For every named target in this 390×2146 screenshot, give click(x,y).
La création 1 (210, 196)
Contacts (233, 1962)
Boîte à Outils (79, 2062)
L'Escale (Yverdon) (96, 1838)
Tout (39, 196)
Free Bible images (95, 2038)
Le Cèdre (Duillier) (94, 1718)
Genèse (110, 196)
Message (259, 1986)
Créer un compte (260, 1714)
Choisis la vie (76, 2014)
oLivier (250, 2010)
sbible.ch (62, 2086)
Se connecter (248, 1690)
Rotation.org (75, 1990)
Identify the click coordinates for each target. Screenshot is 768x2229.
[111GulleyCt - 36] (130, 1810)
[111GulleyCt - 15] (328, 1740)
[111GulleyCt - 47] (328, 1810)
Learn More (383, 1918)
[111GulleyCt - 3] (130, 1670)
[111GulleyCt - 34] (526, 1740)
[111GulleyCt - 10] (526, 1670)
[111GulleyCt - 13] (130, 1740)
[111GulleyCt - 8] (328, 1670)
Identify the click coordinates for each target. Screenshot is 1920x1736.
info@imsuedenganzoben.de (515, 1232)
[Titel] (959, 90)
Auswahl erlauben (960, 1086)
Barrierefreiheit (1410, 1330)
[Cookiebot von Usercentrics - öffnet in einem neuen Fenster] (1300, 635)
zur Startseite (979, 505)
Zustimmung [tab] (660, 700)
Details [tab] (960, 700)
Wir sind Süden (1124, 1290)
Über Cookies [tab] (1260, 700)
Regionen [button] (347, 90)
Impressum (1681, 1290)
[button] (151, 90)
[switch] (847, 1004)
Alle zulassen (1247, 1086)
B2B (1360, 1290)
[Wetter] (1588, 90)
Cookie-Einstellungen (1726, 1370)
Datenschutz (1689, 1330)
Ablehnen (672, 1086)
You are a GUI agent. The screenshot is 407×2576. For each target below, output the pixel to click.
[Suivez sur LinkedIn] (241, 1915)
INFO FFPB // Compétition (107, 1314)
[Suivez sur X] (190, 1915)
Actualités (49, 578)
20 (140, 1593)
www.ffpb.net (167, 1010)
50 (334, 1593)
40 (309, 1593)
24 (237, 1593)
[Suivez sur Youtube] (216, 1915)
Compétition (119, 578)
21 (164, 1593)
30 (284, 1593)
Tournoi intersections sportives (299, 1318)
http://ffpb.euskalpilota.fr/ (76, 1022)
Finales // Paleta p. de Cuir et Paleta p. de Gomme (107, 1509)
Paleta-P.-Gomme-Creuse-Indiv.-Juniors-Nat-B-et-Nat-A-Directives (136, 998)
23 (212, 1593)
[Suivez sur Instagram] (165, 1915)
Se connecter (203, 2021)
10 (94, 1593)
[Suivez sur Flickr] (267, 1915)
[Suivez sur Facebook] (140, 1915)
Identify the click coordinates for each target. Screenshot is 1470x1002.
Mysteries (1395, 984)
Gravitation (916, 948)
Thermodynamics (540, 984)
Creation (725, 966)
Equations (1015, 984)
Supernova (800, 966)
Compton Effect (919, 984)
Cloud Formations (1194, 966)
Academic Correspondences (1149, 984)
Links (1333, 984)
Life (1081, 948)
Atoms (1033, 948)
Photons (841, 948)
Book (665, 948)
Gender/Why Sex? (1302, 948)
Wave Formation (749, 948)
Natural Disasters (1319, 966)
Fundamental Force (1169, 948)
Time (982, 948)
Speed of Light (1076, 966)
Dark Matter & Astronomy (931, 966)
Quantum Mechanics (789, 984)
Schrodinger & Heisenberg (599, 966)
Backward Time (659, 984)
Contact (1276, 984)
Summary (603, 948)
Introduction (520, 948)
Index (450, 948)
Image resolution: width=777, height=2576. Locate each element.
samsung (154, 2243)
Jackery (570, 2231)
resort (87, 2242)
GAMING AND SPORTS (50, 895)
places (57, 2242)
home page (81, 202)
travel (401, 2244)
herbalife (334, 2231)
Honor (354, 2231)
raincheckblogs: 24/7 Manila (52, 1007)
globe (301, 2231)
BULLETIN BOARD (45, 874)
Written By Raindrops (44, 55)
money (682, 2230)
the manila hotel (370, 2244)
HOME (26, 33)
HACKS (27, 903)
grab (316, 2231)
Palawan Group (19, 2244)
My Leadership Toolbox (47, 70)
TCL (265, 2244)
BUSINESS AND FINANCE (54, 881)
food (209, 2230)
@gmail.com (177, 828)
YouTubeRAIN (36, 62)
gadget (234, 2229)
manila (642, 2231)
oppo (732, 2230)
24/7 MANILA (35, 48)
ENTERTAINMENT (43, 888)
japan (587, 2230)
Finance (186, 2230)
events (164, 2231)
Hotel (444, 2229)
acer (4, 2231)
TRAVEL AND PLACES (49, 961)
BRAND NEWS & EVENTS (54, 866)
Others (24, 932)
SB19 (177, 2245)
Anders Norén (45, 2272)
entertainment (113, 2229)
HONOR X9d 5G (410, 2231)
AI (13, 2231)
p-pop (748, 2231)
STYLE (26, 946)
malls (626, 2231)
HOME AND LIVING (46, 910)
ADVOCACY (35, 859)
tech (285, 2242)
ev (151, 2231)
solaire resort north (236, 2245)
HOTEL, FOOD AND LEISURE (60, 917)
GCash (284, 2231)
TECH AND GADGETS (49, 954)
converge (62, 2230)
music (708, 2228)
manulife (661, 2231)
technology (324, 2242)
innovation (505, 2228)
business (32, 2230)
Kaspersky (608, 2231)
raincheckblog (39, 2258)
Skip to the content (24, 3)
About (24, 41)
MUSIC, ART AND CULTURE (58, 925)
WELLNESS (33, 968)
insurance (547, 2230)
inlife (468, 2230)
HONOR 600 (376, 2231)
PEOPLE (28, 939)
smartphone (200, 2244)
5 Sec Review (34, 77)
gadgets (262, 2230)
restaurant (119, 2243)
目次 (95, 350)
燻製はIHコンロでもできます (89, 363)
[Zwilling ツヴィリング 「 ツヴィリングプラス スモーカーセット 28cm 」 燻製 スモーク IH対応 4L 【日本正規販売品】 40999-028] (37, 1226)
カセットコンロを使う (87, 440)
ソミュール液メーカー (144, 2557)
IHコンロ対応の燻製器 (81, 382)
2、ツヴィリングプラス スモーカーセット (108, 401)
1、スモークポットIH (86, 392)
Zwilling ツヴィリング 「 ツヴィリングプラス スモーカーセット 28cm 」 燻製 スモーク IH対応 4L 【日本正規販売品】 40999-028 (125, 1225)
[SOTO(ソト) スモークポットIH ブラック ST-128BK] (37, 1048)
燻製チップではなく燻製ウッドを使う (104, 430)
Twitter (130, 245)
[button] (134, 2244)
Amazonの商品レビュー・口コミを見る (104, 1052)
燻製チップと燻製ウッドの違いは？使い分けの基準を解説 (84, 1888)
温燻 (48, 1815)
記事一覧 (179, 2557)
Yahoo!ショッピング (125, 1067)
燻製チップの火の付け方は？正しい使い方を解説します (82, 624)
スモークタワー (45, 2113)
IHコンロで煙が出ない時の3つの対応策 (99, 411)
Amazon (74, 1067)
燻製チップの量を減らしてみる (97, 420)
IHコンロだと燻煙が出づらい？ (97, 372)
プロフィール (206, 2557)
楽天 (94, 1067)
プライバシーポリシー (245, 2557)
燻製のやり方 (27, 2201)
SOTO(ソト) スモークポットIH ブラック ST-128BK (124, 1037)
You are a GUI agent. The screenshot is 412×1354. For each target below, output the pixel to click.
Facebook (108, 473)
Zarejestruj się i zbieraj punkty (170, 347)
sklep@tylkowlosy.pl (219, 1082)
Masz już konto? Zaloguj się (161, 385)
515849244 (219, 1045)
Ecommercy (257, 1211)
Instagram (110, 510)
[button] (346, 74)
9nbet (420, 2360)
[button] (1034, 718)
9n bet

════════════════

§ What you have to do
Transcribe each line of the listing exactly.

§ Solution to this problem
For every named target in this 390×2146 screenshot, give click(x,y).
La création 1 (210, 196)
Contacts (233, 1962)
Boîte à Outils (79, 2062)
L'Escale (Yverdon) (96, 1838)
Tout (39, 196)
Free Bible images (95, 2038)
Le Cèdre (Duillier) (94, 1718)
Genèse (110, 196)
Message (259, 1986)
Créer un compte (260, 1714)
Choisis la vie (76, 2014)
oLivier (250, 2010)
sbible.ch (62, 2086)
Se connecter (248, 1690)
Rotation.org (75, 1990)
Identify the click coordinates for each target. Screenshot is 768x2229.
[111GulleyCt - 36] (130, 1810)
[111GulleyCt - 15] (328, 1740)
[111GulleyCt - 47] (328, 1810)
Learn More (383, 1918)
[111GulleyCt - 3] (130, 1670)
[111GulleyCt - 34] (526, 1740)
[111GulleyCt - 10] (526, 1670)
[111GulleyCt - 13] (130, 1740)
[111GulleyCt - 8] (328, 1670)
Identify the click coordinates for each target. Screenshot is 1920x1736.
info@imsuedenganzoben.de (515, 1232)
[Titel] (959, 90)
Auswahl erlauben (960, 1086)
Barrierefreiheit (1410, 1330)
[Cookiebot von Usercentrics - öffnet in einem neuen Fenster] (1300, 635)
zur Startseite (979, 505)
Zustimmung [tab] (660, 700)
Details [tab] (960, 700)
Wir sind Süden (1124, 1290)
Über Cookies [tab] (1260, 700)
Regionen [button] (347, 90)
Impressum (1681, 1290)
[button] (151, 90)
[switch] (847, 1004)
Alle zulassen (1247, 1086)
B2B (1360, 1290)
[Wetter] (1588, 90)
Cookie-Einstellungen (1726, 1370)
Datenschutz (1689, 1330)
Ablehnen (672, 1086)
You are a GUI agent. The screenshot is 407×2576. For each target below, output the pixel to click.
[Suivez sur LinkedIn] (241, 1915)
INFO FFPB // Compétition (107, 1314)
[Suivez sur X] (190, 1915)
Actualités (49, 578)
20 (140, 1593)
www.ffpb.net (167, 1010)
50 (334, 1593)
40 (309, 1593)
24 (237, 1593)
[Suivez sur Youtube] (216, 1915)
Compétition (119, 578)
21 (164, 1593)
30 (284, 1593)
Tournoi intersections sportives (299, 1318)
http://ffpb.euskalpilota.fr/ (76, 1022)
Finales // Paleta p. de Cuir et Paleta p. de Gomme (107, 1509)
Paleta-P.-Gomme-Creuse-Indiv.-Juniors-Nat-B-et-Nat-A-Directives (136, 998)
23 (212, 1593)
[Suivez sur Instagram] (165, 1915)
Se connecter (203, 2021)
10 (94, 1593)
[Suivez sur Flickr] (267, 1915)
[Suivez sur Facebook] (140, 1915)
Identify the click coordinates for each target. Screenshot is 1470x1002.
Mysteries (1395, 984)
Gravitation (916, 948)
Thermodynamics (540, 984)
Creation (725, 966)
Equations (1015, 984)
Supernova (800, 966)
Compton Effect (919, 984)
Cloud Formations (1194, 966)
Academic Correspondences (1149, 984)
Links (1333, 984)
Life (1081, 948)
Atoms (1033, 948)
Photons (841, 948)
Book (665, 948)
Gender/Why Sex? (1302, 948)
Wave Formation (749, 948)
Natural Disasters (1319, 966)
Fundamental Force (1169, 948)
Time (982, 948)
Speed of Light (1076, 966)
Dark Matter & Astronomy (931, 966)
Quantum Mechanics (789, 984)
Schrodinger & Heisenberg (599, 966)
Backward Time (659, 984)
Contact (1276, 984)
Summary (603, 948)
Introduction (520, 948)
Index (450, 948)
Image resolution: width=777, height=2576. Locate each element.
samsung (154, 2243)
Jackery (570, 2231)
resort (87, 2242)
GAMING AND SPORTS (50, 895)
places (57, 2242)
home page (81, 202)
travel (401, 2244)
herbalife (334, 2231)
Honor (354, 2231)
raincheckblogs: 24/7 Manila (52, 1007)
globe (301, 2231)
BULLETIN BOARD (45, 874)
Written By Raindrops (44, 55)
money (682, 2230)
the manila hotel (370, 2244)
HOME (26, 33)
HACKS (27, 903)
grab (316, 2231)
Palawan Group (19, 2244)
My Leadership Toolbox (47, 70)
TCL (265, 2244)
BUSINESS AND FINANCE (54, 881)
food (209, 2230)
@gmail.com (177, 828)
YouTubeRAIN (36, 62)
gadget (234, 2229)
manila (642, 2231)
oppo (732, 2230)
24/7 MANILA (35, 48)
ENTERTAINMENT (43, 888)
japan (587, 2230)
Finance (186, 2230)
events (164, 2231)
Hotel (444, 2229)
acer (4, 2231)
TRAVEL AND PLACES (49, 961)
BRAND NEWS & EVENTS (54, 866)
Others (24, 932)
SB19 (177, 2245)
Anders Norén (45, 2272)
entertainment (113, 2229)
HONOR X9d 5G (410, 2231)
AI (13, 2231)
p-pop (748, 2231)
STYLE (26, 946)
malls (626, 2231)
HOME AND LIVING (46, 910)
ADVOCACY (35, 859)
tech (285, 2242)
ev (151, 2231)
solaire resort north (236, 2245)
HOTEL, FOOD AND LEISURE (60, 917)
GCash (284, 2231)
TECH AND GADGETS (49, 954)
converge (62, 2230)
music (708, 2228)
manulife (661, 2231)
technology (324, 2242)
innovation (505, 2228)
business (32, 2230)
Kaspersky (608, 2231)
raincheckblog (39, 2258)
Skip to the content (24, 3)
About (24, 41)
MUSIC, ART AND CULTURE (58, 925)
WELLNESS (33, 968)
insurance (547, 2230)
inlife (468, 2230)
HONOR 600 (376, 2231)
PEOPLE (28, 939)
smartphone (200, 2244)
5 Sec Review (34, 77)
gadgets (262, 2230)
restaurant (119, 2243)
目次 (95, 350)
燻製はIHコンロでもできます (89, 363)
[Zwilling ツヴィリング 「 ツヴィリングプラス スモーカーセット 28cm 」 燻製 スモーク IH対応 4L 【日本正規販売品】 40999-028] (37, 1226)
カセットコンロを使う (87, 440)
ソミュール液メーカー (144, 2557)
IHコンロ対応の燻製器 (81, 382)
2、ツヴィリングプラス スモーカーセット (108, 401)
1、スモークポットIH (86, 392)
Zwilling ツヴィリング 「 ツヴィリングプラス スモーカーセット 28cm 」 燻製 スモーク IH対応 4L 【日本正規販売品】 40999-028 (125, 1225)
[SOTO(ソト) スモークポットIH ブラック ST-128BK] (37, 1048)
燻製チップではなく燻製ウッドを使う (104, 430)
Twitter (130, 245)
[button] (134, 2244)
Amazonの商品レビュー・口コミを見る (104, 1052)
燻製チップと燻製ウッドの違いは？使い分けの基準を解説 (84, 1888)
温燻 (48, 1815)
記事一覧 (179, 2557)
Yahoo!ショッピング (125, 1067)
燻製チップの火の付け方は？正しい使い方を解説します (82, 624)
スモークタワー (45, 2113)
IHコンロで煙が出ない時の3つの対応策 (99, 411)
Amazon (74, 1067)
燻製チップの量を減らしてみる (97, 420)
IHコンロだと燻煙が出づらい？ (97, 372)
プロフィール (206, 2557)
楽天 (94, 1067)
プライバシーポリシー (245, 2557)
燻製のやり方 (27, 2201)
SOTO(ソト) スモークポットIH ブラック ST-128BK (124, 1037)
You are a GUI agent. The screenshot is 412×1354. For each target below, output the pixel to click.
Facebook (108, 473)
Zarejestruj się i zbieraj punkty (170, 347)
sklep@tylkowlosy.pl (219, 1082)
Masz już konto? Zaloguj się (161, 385)
515849244 (219, 1045)
Ecommercy (257, 1211)
Instagram (110, 510)
[button] (346, 74)
9nbet (420, 2360)
[button] (1034, 718)
9n bet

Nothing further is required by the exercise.